Transforming this vector into the source mount coordinate system is accomplished using 3D rotation matrices. For that, let us define the following three basic rotation matrices:

\begin{eqnarray} R_x(\theta) & = & \left[ \begin{array}{ccc} 1 & 0 & 0 \\ 0 & \cos \theta & -\sin \theta \\ 0 & \sin \theta & \cos \theta \end{array} \right] \\ R_y(\theta) & = & \left[ \begin{array}{ccc} \cos \theta & 0 & \sin \theta \\ 0 & 1 & 0 \\ -\sin \theta & 0 & \cos \theta \end{array} \right] \\ R_z(\theta) & = & \left[ \begin{array}{ccc} \cos \theta & -\sin \theta & 0 \\ \sin \theta & \cos \theta & 0 \\ 0 & 0 & 1 \end{array} \right] \end{eqnarray}

Assuming that the earth is a sphere, the rotation to account for the orientation of the earth's surface at the source position \(s\) is

\begin{equation} \rsurface = R_x(\slongitude) R_y(\frac{\pi}{2} - \slatitude) \end{equation}

The rotation matrix to project the vector into the coordinate system of the source mount can be written as

\begin{equation} \rmount = R_z(\syaw) R_y(\spitch) R_x(\sroll) \end{equation}

Note that if the antenna mount is leveled with respect to the surface and facing north, \(\rmount\) is the identity matrix.

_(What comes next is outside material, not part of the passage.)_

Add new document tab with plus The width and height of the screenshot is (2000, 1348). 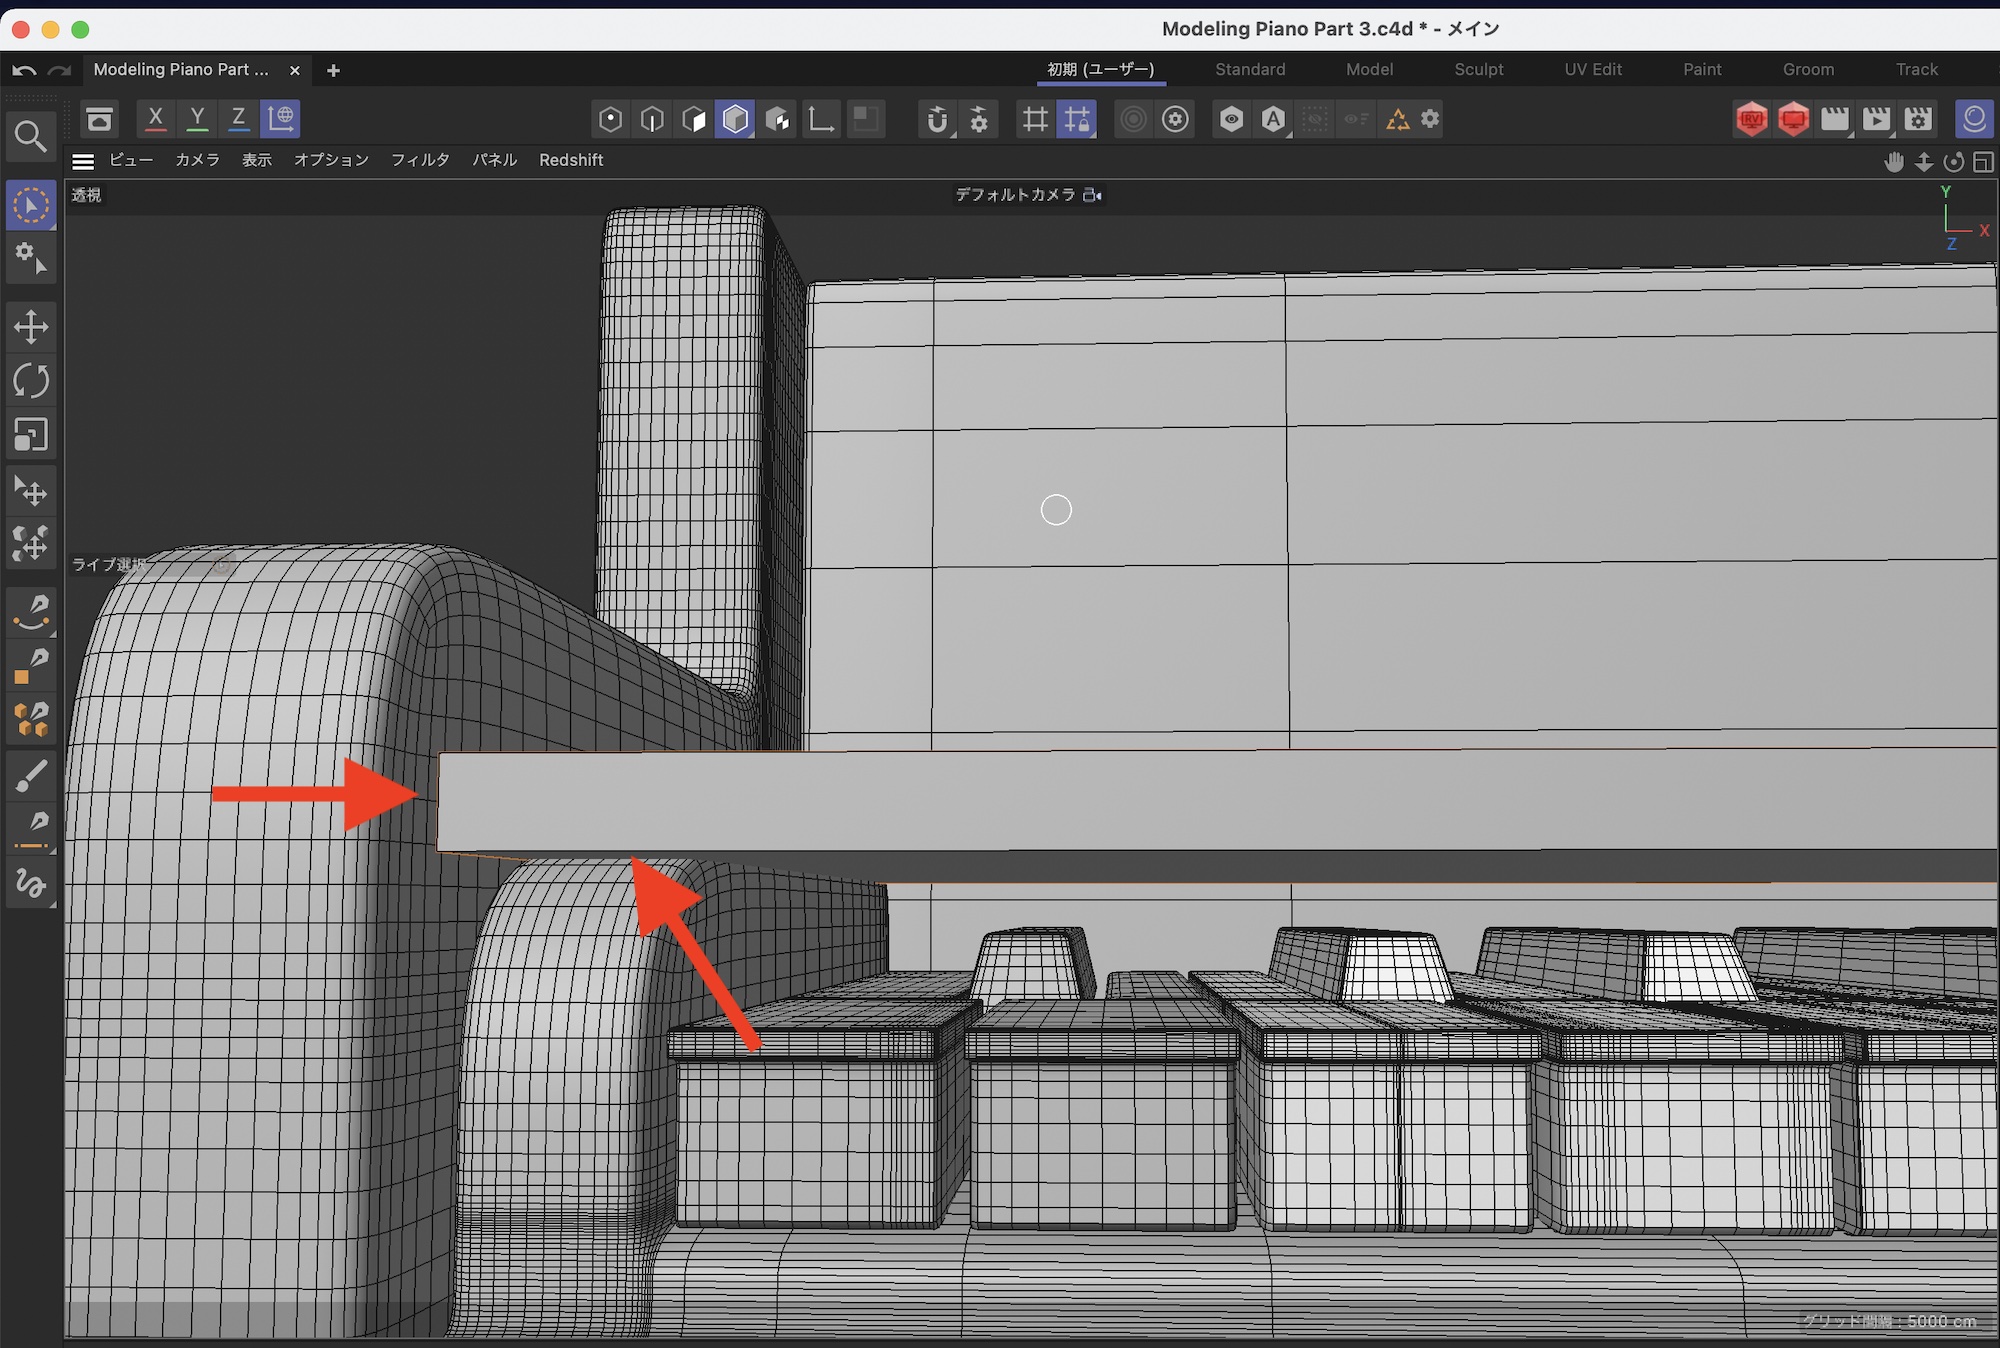click(334, 70)
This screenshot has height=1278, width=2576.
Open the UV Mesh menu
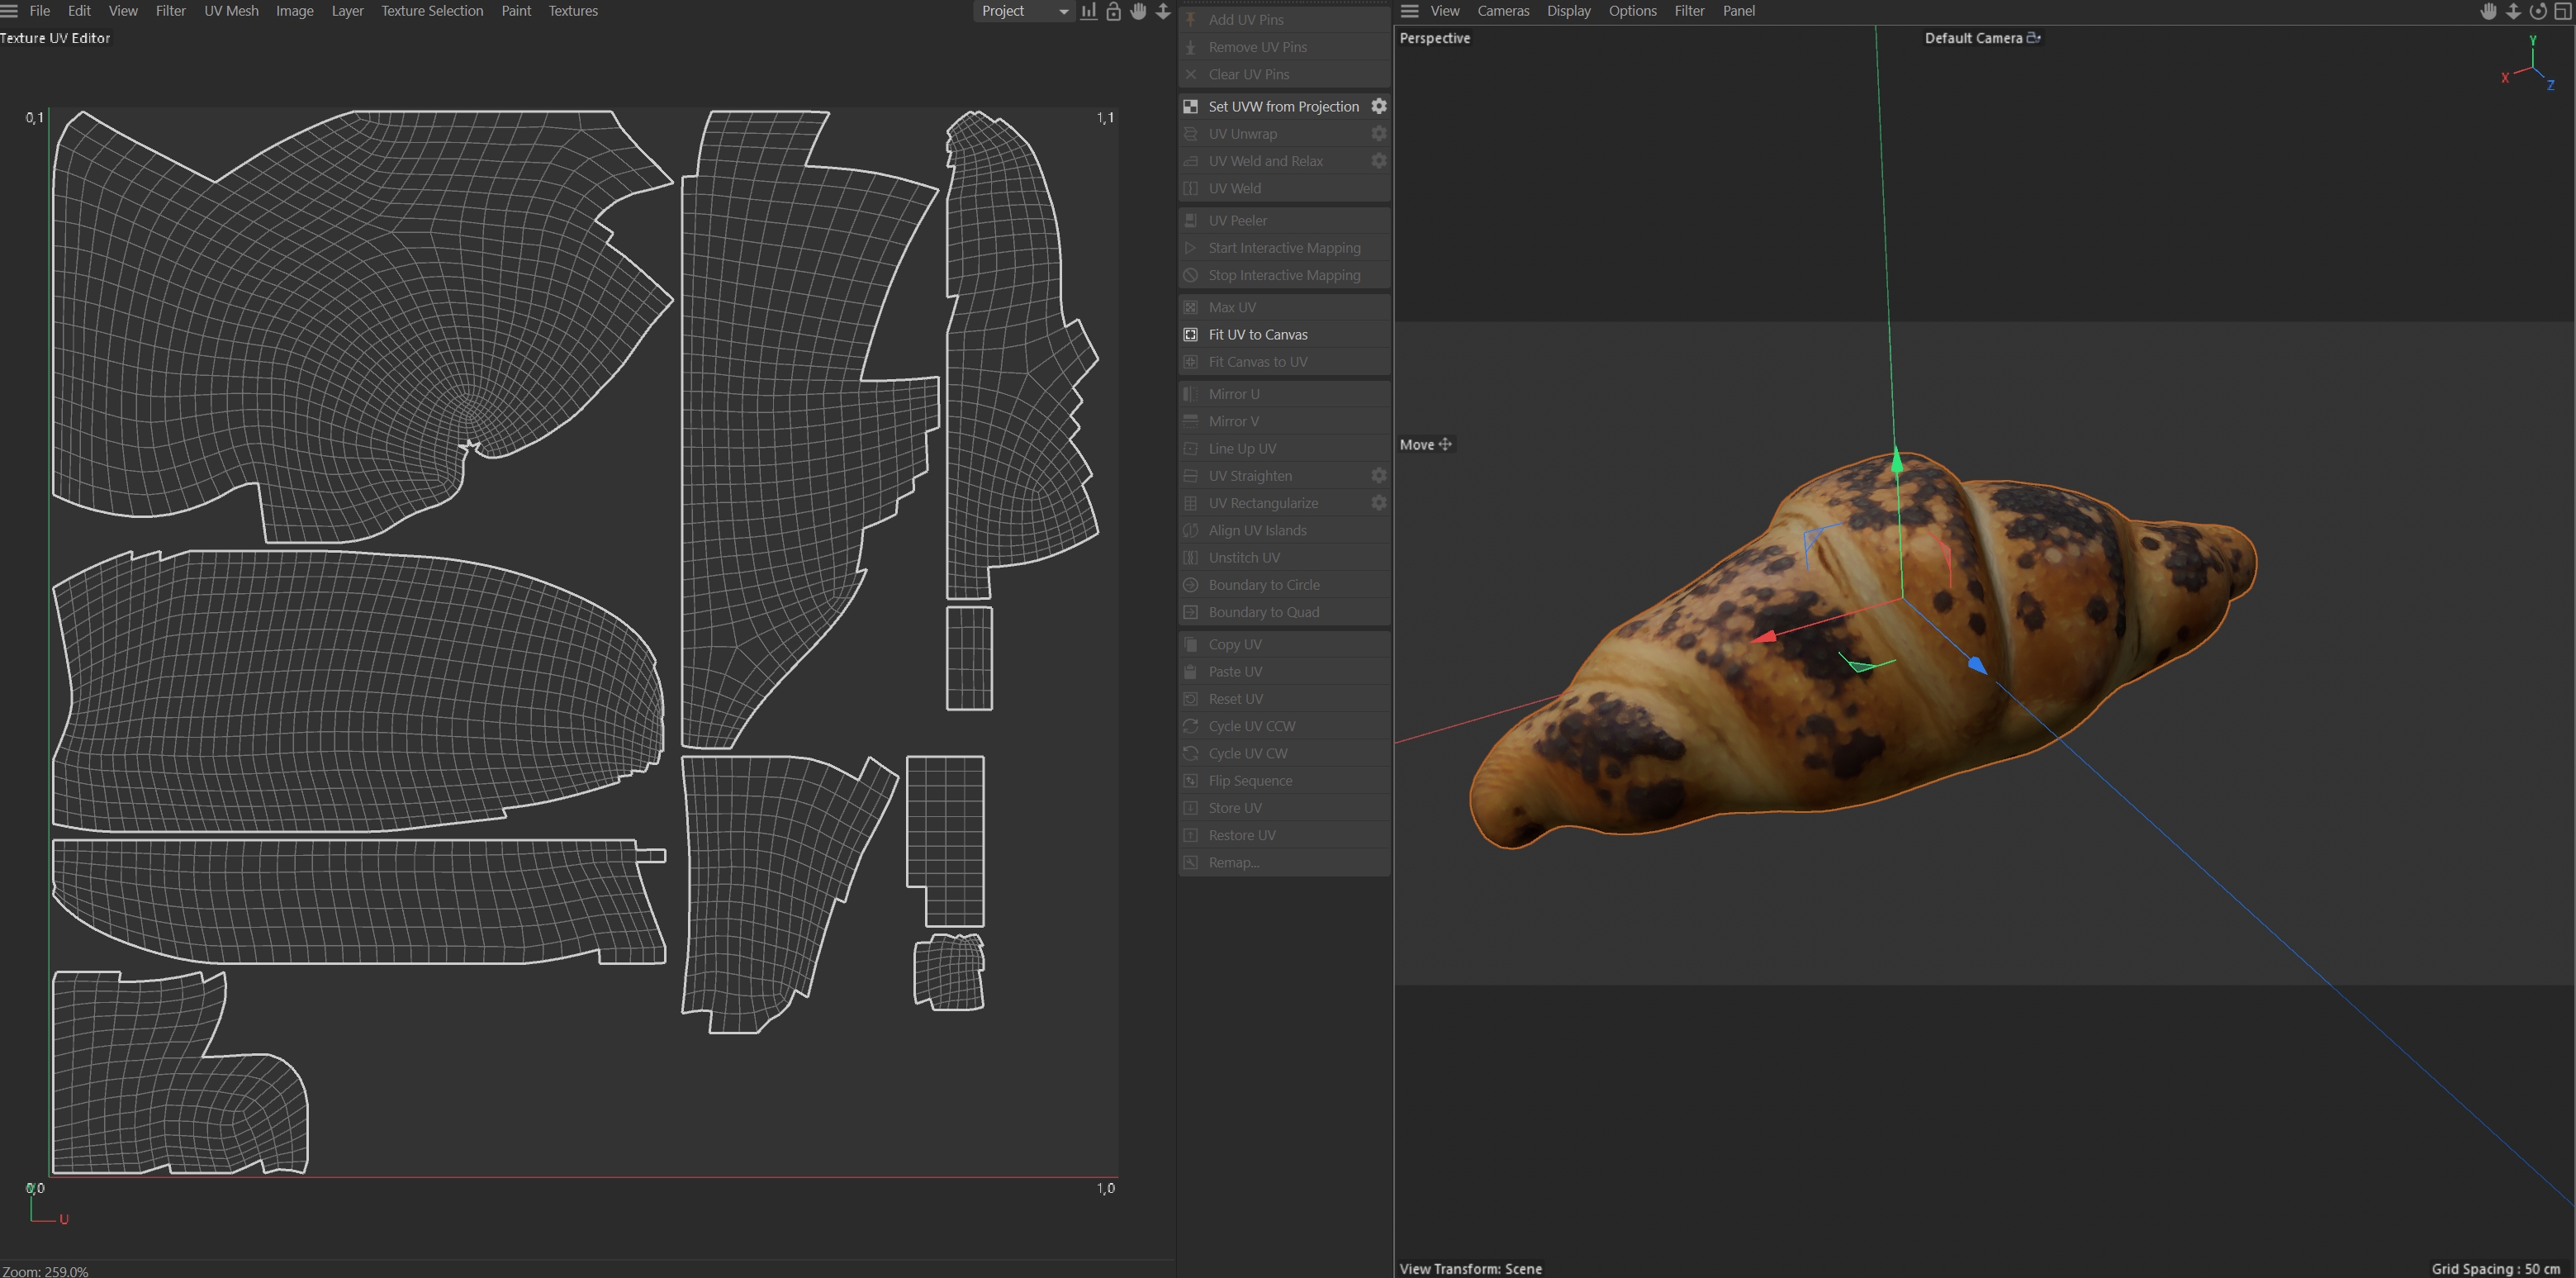pos(231,11)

The vector \(d\) is now rotated into the coordinate system of the source mount

\begin{equation} d' = (\rsurface \rmount)^{-1} d \end{equation}

and used to calculate the horizontal and vertical angles

\begin{eqnarray} r & = & \sqrt{{d'_x}^2 + {d'_y}^2 + {d'_z}^2} \\ \alpha_h & = & \mbox{atan2}(d'_y, d'_x) \\ \alpha_v & = & \mbox{asin}(d'_z, r) \end{eqnarray}


Implementing this procedure is straightforward. Depending on the application, one or both rotation matrices can be calculated in advance, saving a few arithmetic operations in case the algorithm is applied multiple times.

An online calculator and an open source C++ implementation are available.